> [Page excerpt]:

• • •

Future additions, could be, some toasted chopped hazelnuts sprinkled in somewhere. I also considered making some nutty crumble topping (on its own, I mean) and sprinkling that on. Imagine that.
Sunday, 26 September 2010
Vanilla Ice Cream Sundae with Honey Syrup Poached Pears, and Blackberry Compote, darling. And a crumbled flake on top.
Wooaaarrgh what a big juicy chuffer of loveliness this one was. Start with a layer of chopped madeira cake, top with 2 or 3 pear halves (poached in syrup made with honey and brown sugar, which is why they went a bit golden) THEN some blackberries, cooked and squashed a bit in a splash of water and some sugar to sweeten, THEN home made vanilla ice cream (out of the Ben & Jerry's ice cream book ... great book) and FINALLY some chocolate. Buttons, sauce, flake, up to you.

• • •

> [Information provided]:
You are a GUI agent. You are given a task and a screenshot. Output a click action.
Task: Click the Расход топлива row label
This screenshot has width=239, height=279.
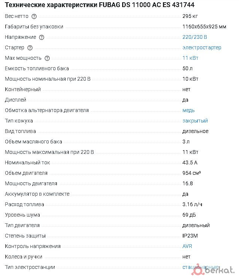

• • •

According to the sundae blog post, why did the pear halves turn a bit golden? Answer in one to three sentences. The listing comes from a separate source.

> [Exercise solution]: The pear halves went a bit golden because they were poached in a syrup made with honey and brown sugar.